Deployment
Cognitive Companion can be deployed via Docker Compose for single-machine setups or Kubernetes for cluster environments. Both options run the full stack on-premise with no cloud dependencies.
Docker Compose
Each repository ships its own docker-compose.yml, so services are independently deployable.

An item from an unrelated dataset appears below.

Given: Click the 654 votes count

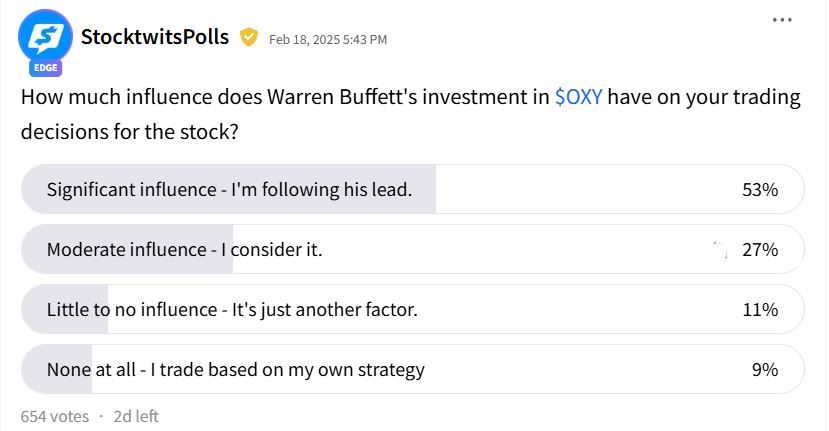Looking at the screenshot, I should 54,417.
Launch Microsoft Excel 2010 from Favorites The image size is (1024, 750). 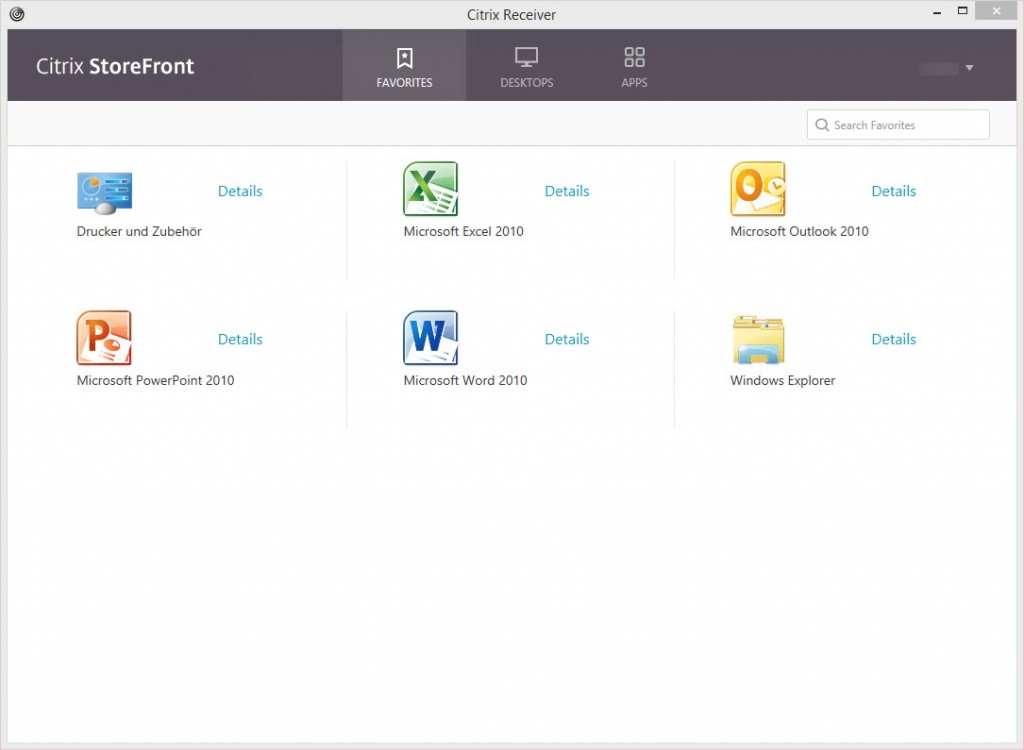coord(430,188)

External dependencies (vLLM, Ollama, MinIO, Home Assistant, TTS) are expected to be running separately.
Quick Start
# Clone both repositories
git clone https://github.com/SilverMind-Project/cognitive-companion.git
git clone https://github.com/SilverMind-Project/person-identification-service.git
# 1. Start the person identification service (GPU required)
cd person-identification-service
cp .env.example .env
docker compose up -d
# 2. Start Cognitive Companion (backend + frontend)
cd ../cognitive-companion
cp .env.example .env
# Edit .env with your API keys and service URLs
docker compose up -d
# 3. Verify
curl http://localhost:8000/api/v1/health
curl http://localhost:8200/healthCognitive Companion (cognitive-companion/docker-compose.yml)
| Service | Container | Port | Notes |
|---|---|---|---|
backend | cc-backend | 8000 | FastAPI backend |
frontend | cc-frontend | 80 | Vue 3 SPA via nginx |
The backend Dockerfile lives at backend/Dockerfile and uses the repository root as its build context (it needs backend/, config/, and pyproject.toml). The frontend Dockerfile lives at frontend/Dockerfile.
Person Identification Service (person-identification-service/docker-compose.yml)
| Service | Container | Port | Notes |
|---|---|---|---|
person-id | person-id | 8200 | GPU face recognition |
Requires the NVIDIA Container Toolkit for GPU access.
Environment Variables
Each repository has its own .env.example. The Cognitive Companion .env configures all external service URLs:
# LLM Endpoints
VISION_MODEL_URL=http://localhost:8001/v1 # vLLM (Cosmos Reason2)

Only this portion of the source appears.